Giant multilocular prostatic cystadenoma in a 14-year-old male: A case report

Background: Giant multilocular prostatic cystadenoma (GMC) is a rare, benign tumor that originates from prostatic tissue, comprising of glandular and cystic epithelial tissue. The pelvic mass is typically located within the rectovesical pouch and does not usually invade surrounding tissue, although variations have been reported. Common symptoms include abdominal pain, urinary retention, and dysuria. Reported cases have ranged from 16 to 80 years old, with the first known case described in 1990. Here, we present the case of the youngest patient reported to date with GMC. Case Information: A fourteen-year-old male presented to the Emergency Department (ED), accompanied by his mother, with complaint of severe, intermittent abdominal pain with two episodes of emesis, onset 12 hours prior. The physical exam demonstrated an ill-defined abdominal mass localized over the right lower quadrant. The mass was confirmed on ultrasound, measuring 17.0x13.8x12.3cm, and appearing heterogeneously solid and cystic in nature. MRI demonstrated hydroureteronephrosis with suggestion of bladder compression. Labs showed elevated creatinine, revealing possible obstructive uropathy.
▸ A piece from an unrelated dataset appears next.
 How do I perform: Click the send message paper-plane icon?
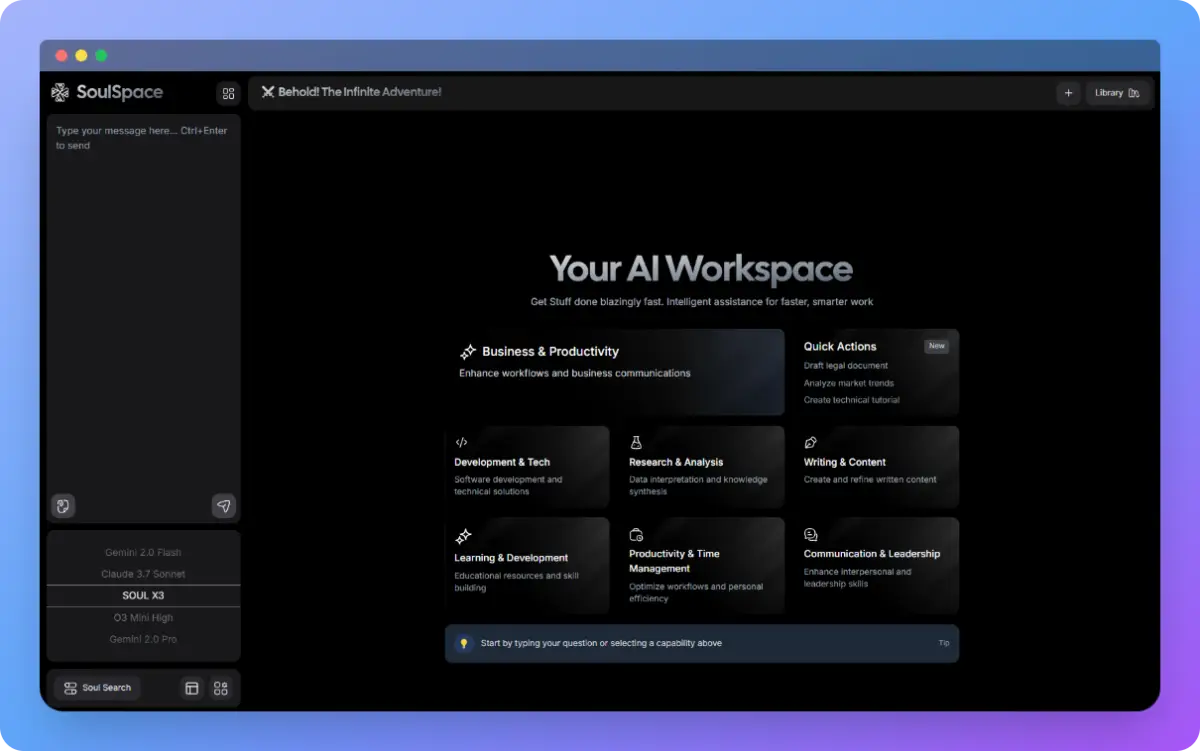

To alleviate ureteral and bladder obstruction, the patient underwent attempted placement of bilateral ureteral stents. Once the cystoscopy was performed, however, neither ureteral orifice could be observed. The next day, the patient underwent excision of the pelvic mass. The surgeon identified and removed the multiloculated cystic mass, found within the retropubic space. Approximately two liters of brown fluid was drained from the tumor. The histology was consistent with giant multilocular prostatic cystadenoma. Four months post-excision, MRI demonstrated no evidence of residual lesion and interval resolution of hydroureteronephrosis, and the patient's symptoms had resolved. Conclusion: GMC of the prostate is an extremely rare benign tumor, with less than 40 known cases, and less than five occurring in patients younger than 30. GMC is most likely to be misdiagnosed due to its rarity and heterogenous nature. While most known cases have been treated with surgical excision with good outcomes, there have been cases of recurrence and co-involvement with malignant cells. Therefore, follow-up is vital for these patients. Here, our case further reveals that GMC and tumors alike can occur in the pediatric population, and thus in young males with pelvic masses of unknown origin, CMC should be considered.